TIME AND MEMORY: A Pair to Remember

images[2]I’ve often thought about time as a concept and how it relates to memory. Marcel Proust, the French novelist, critic and essayist called memory “the great preserver.” He called time, on the other hand, “the great destroyer.” One preserves, the other destroys. Some pair, huh?

According to Proust, time, the more powerful can override and change memory. As a result, we forget, we combine, we enhance. And, sometimes, we delete. Often it doesn’t matter. The changes are incorporated seamlessly as truth is mixed with unintended fiction to adjust for mangled recall. Although Proust doesn’t clarify the alterations, for me, they count only as long as they are faithful to the individual characters or events. That is what endures.

Something else takes place as well. In capturing a life’s story—for example, my memoir WHY US?—one memory triggers another and the past opens up in a fresh and invigorating way.

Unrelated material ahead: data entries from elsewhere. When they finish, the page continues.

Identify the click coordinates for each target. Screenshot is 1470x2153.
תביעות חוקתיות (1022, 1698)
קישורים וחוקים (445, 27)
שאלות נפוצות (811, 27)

Earlier episodes once thought lost are brought to mind. Different perspectives take hold and images are modified as the stale or the well-defined recollections of long ago are revived.

All of us, at some point or another, have searched for the truth as time and memory have shaped it and we each tell our own stories as honestly as possible. You may have trouble recalling the details of actions long ago but some form of them are buried in our brains. Look for them. They are the stories about loved ones lost and finding them anew, through writing and remembering, remembering and writing  . . .

Maybe those memories have changed, or just maybe they remain the same. But no matter. Write them NOW as you remember them.  You may never have a better chance.